State Rep. Chuck Basye has made a call for change within Columbia Public Schools because he believes that courses at Hickman High School contain what he calls "highly inappropriate subject matter."
In a news release, Basye, R-Rocheport, said what he characterized as the district's refusal to address parents' concerns is reason to call for Superintendent Brian Yearwood's immediate resignation.
“Parents and students deserve far better than what they’re seeing at Hickman and in the Columbia Public Schools system, which seem to have no interest in ensuring appropriate material is taught in the classroom,” Basye said in the news release. “Given the fact that Dr.
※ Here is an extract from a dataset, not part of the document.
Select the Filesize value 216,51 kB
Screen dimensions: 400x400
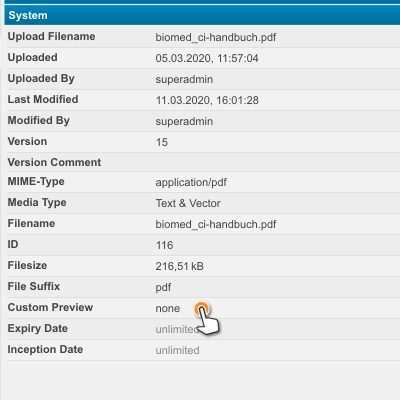click(x=179, y=266)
Yearwood is either unaware of the subject matter being taught in his schools or is blatantly lying, it’s clear he’s not fit to carry on as superintendent. Immediate change is needed to improve the educational environment so that it is appropriate for young people.”
Basye — who has criticized the district repeatedly — said in the release that parents have brought concerns to him multiple times surrounding materials presented in an Advanced Placement U.S. studies class.
Teachers gave an assignment involving the "This is America" music video by Childish Gambino. The music video involves gun violence, murder and drug use, but rapper Childish Gambino (Donald Glover) has described the video as symbolistic and a metaphor.
Basye said Hickman principal Tony Gragnani was contacted about the use of materials in class, but he "downplayed the concerns of the parents."
In an emailed statement, district spokesperson Michelle Baumstark said the district was not included on Basye's emailed news release calling for Yearwood's resignation. She said the district will "choose the path of empathy and grace with regard to Rep. Basye's announcement."
"We believe in kindness toward others and our top priority is our scholars. We will remain focused on doing our best every day to support our scholars and their future success," Baumstark said.
Baumstark sent KOMU 8 the email correspondence between Gragnani and Basye, which took place between Sept. 8 and Sept. 10. It said the video played was part of a larger lesson connected to the following learning standards.
"Depending on your answer, I am considering contacting media outlets, legislative colleagues, the Missouri Governor's Office and the Missouri Attorney General's office," Basye said in his email to Gragnani.
The same class had another assignment that raised Basye's concerns, this time involving material produced by Nikole Hannah-Jones, one of the authors of "The 1619 Project." Basye claims the use of this material directly contradicts a statement made by Yearwood in August on a Columbia radio show, that "The 1619 Project" would not be implemented in district.
Baumstark said the district does not include critical race theory nor has it adopted the 1619 curriculum.
She also said Basye submitted a Sunshine Request to the district earlier this month asking for records related to a list of terms he has identified as being affiliated with race discussions, critical race theory and the 1619 Project.
"The district is working on completing his request," Baumstark said.
According to Baumstark, Basye has never met with Yearwood, "nor has he attempted to contact or interact with him beyond submitting records requests and complaints to the district."